RUSH: Phyllis Schlafly passed away, the mother of conservatism, if you will, along with William F. Buckley and a few others way back. I remember Phyllis Schlafly was tough. Phyllis Schlafly was demanding. When it came to the principles of conservatism, she harbored no infiltrators. She harbored nobody insincere about it, and she was able to identify those who were trying to capitalize on it but were not sincere about it. She could spot them a mile away.
When I first came on the scene, which would have been August 1st of 1988, it took a year or two for — well, it actually didn’t take that long. The first year all kinds of conservative leaders from every walk of life, from academe to politics, to wherever you found them, “Who is this guy?” they said, because I had not networked. I don’t network today. I don’t have a group of people that I’m constantly networking.
I’m a lone wolf. And, as such, nobody’d ever heard of me. And they couldn’t figure that out. I mean, the conservative movement is unique enough that most everybody in it prominent should have been known, and they had no idea who I was, and many of them were hands off for a while, very protective of the movement, understandably so. You don’t want to be infiltrated by a bunch of people who intend to do it harm.
And Phyllis Schlafly was, as I say, extremely demanding. Look, she was never disrespectful. Quite the opposite. She was always welcoming and appreciative, and it was mutual. And I did a number of appearances where she was also in attendance and appearances at her request, but when my mother met Phyllis Schlafly is when Phyllis Schlafly finally decided that I was okay. And my mother became relatively close, for not being in the movement, through mutual friends, and traveled with Phyllis occasionally when she went to Florida for winters over in Naples.
But she was something. She was tough. She was unrelenting. She defined the whole idea of sticking by your principles, standing by them. And, as I say, she did not tolerate anybody halfway. It’s not that she wanted to excommunicate people. She wasn’t exclusionary in any way, shape, manner, or form, it’s just she believed it. And she led and she was insistent that anybody in a prominent role actually be real and not a pretender.
You know, every movement that has a claim in fame has people that want to be part of it because they want personal aggrandizement or fame. She was on the lookout for those kinds of people, and, as long as they were genuine, as long as they were really conservative, as long as they were really interested in advancing the principles, she was fine. But if you weren’t, and if you happened to be a liberal, she was, you know, just as tough and inspirational as anybody in the conservative movement has ever been.

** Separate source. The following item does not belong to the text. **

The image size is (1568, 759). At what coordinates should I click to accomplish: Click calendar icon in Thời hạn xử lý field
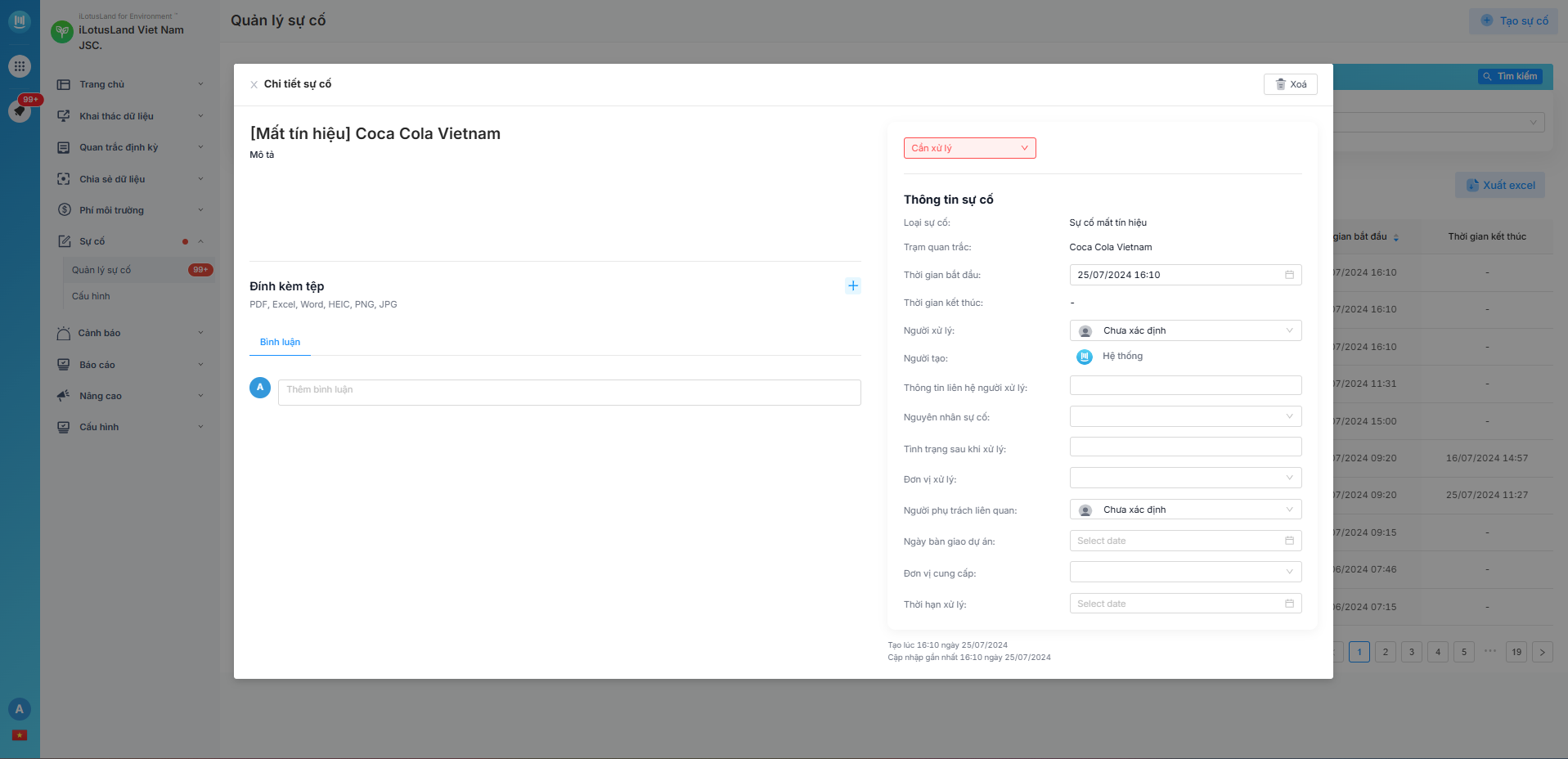point(1289,604)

She could be as nice and outgoing and as engaging as anybody you would meet, but, if you riled her up, you knew about it. She was a great role model for a lot of people. She passed away at 92 and has left everyone with her last book and column. Big Trump supporter, big Trump advocate. I think it’s interesting, you know, many in the conservative movement look at Trump as destructive and damaging to the conservative movement, because they don’t believe that he is. And Phyllis was all-in. And nobody will ever challenge Phyllis Schlafly’s conservative credentials. She had her critics. She wasn’t perfect, and she might have people think that she was off the rails here or there a time or two.

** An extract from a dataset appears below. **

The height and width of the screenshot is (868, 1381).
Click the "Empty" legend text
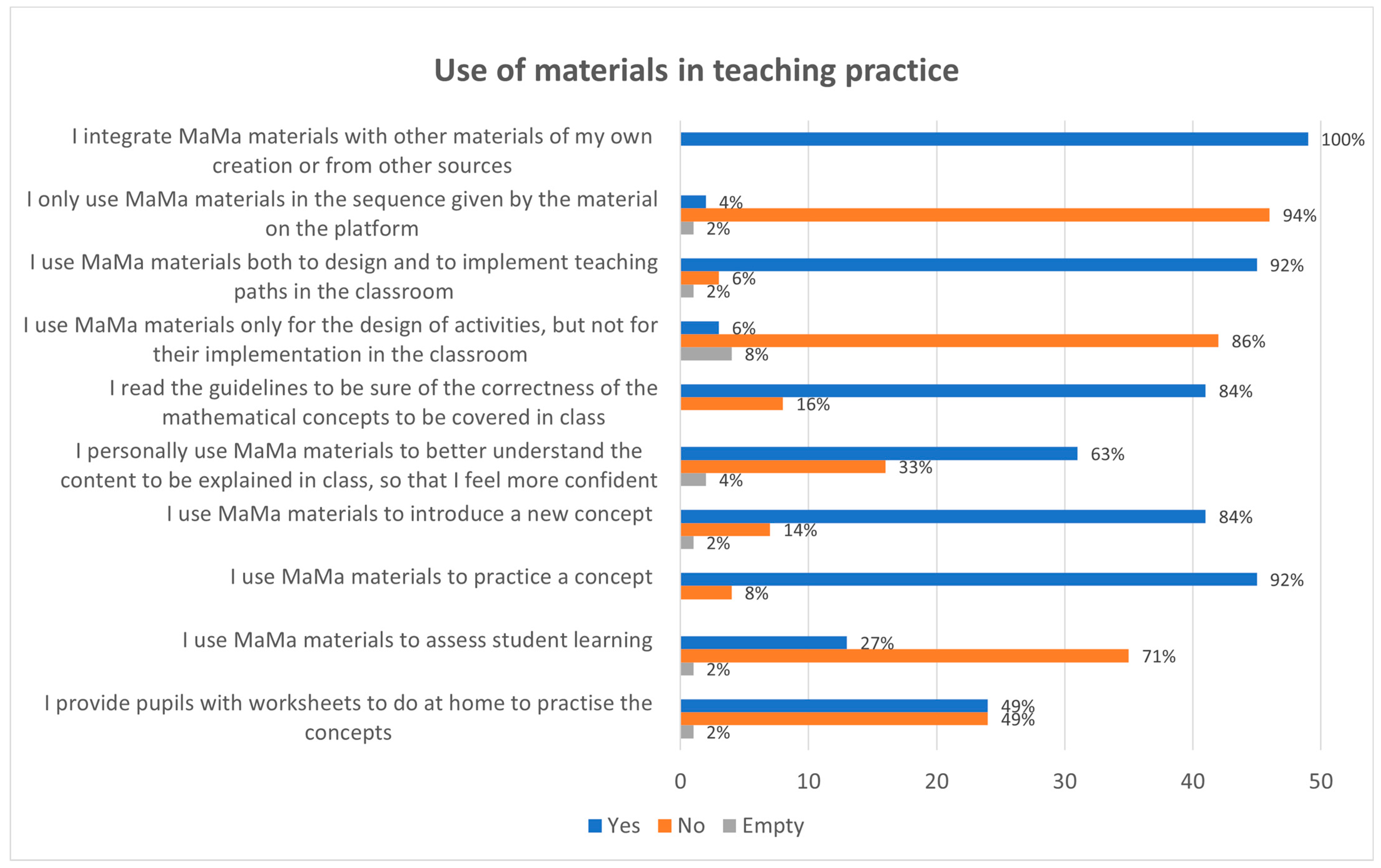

But the fact that she was all-in for Trump was inspiring to a lot of people, and she led a lot of people to Trump because of that. And she really did finally decide on this whole establishment versus everybody else alignment, she believed in it, and she thought that the establishment, elites, the ruling class and so forth had many pretenders claiming to be conservatives when it came time to campaign and get votes, but they failed. And it was her opinion they should go. And that’s why she was rabidly pro-Trump.